To my surprise, the Xperia Arc was impressive in both hardware and software. It's as if Sony took the missteps of the Xperia X10 -- outdated Android, unremarkable specs -- and learned.
For a 4.2-inch phone, the Arc carries its size gracefully, and the gently-curved slap is refreshingly lacking in gimmicks. As for the screen itself, the so-called BRAVIA display engine easily rivals the iPhone 4′s retina display in wow factor, even though the resolution is lower at 854-by-480 pixels.
A couple other noteworthy hardware features: A dedicated camera button allows you to depress part-way to set autofocus before snapping the picture, and an HDMI output covers the entire phone, not just multimedia. Now you can play Angry Birds on the big screen. I wish the phone had some internal storage, and not just an 8 GB microSD card, but who knows what effect that would have on size and shape.

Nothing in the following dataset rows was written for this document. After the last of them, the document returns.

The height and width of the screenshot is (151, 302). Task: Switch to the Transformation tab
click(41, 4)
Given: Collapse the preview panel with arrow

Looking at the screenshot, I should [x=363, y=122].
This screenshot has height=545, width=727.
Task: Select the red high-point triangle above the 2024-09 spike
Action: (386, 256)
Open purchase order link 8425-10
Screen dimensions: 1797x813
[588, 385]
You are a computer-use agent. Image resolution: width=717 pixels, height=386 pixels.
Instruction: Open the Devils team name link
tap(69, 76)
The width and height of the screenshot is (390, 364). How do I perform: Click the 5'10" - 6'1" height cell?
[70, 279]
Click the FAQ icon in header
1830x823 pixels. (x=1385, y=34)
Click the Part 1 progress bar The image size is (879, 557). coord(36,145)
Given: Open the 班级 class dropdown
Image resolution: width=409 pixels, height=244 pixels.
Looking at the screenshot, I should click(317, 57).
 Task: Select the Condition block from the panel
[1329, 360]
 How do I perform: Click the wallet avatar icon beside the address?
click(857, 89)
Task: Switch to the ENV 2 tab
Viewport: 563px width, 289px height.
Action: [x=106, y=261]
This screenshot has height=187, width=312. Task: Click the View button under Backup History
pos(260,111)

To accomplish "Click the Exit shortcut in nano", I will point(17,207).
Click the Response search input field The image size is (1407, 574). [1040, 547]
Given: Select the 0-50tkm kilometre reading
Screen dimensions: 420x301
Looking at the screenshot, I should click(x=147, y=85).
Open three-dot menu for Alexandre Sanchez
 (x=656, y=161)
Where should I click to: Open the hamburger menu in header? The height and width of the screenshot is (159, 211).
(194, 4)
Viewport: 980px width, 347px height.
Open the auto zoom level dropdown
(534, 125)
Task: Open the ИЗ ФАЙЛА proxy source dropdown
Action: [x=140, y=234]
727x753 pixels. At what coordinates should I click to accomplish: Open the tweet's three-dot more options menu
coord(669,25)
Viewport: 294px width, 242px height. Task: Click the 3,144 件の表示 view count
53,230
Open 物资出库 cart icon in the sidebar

Though I'm wary of any vendor meddlings with the stock Android experience, Sony's interface has some nice flourishes. Pinching outwards on the home screen takes you to a zoomed-out view of all widgets. Moving an app from the tray out to the home screen requires only a hold and a drag, and while you move the icon, it bends as if pulled back by the momentum of your finger movement. Neat.
Best of all, Sony Ericsson's Xperia Arc ships with Android 2.3. Given the X10 shipped with Android 1.6 while most premium smartphones were running Froyo, I'd say Sony realized its mistake.
Now the question is whether any GSM carriers will subsidize the phone in the United States. AT&T didn't pick up the Xperia X10 until 18 months after it launched in the United Kingdom, Japan and Canada. Hopefully this model will prove more alluring.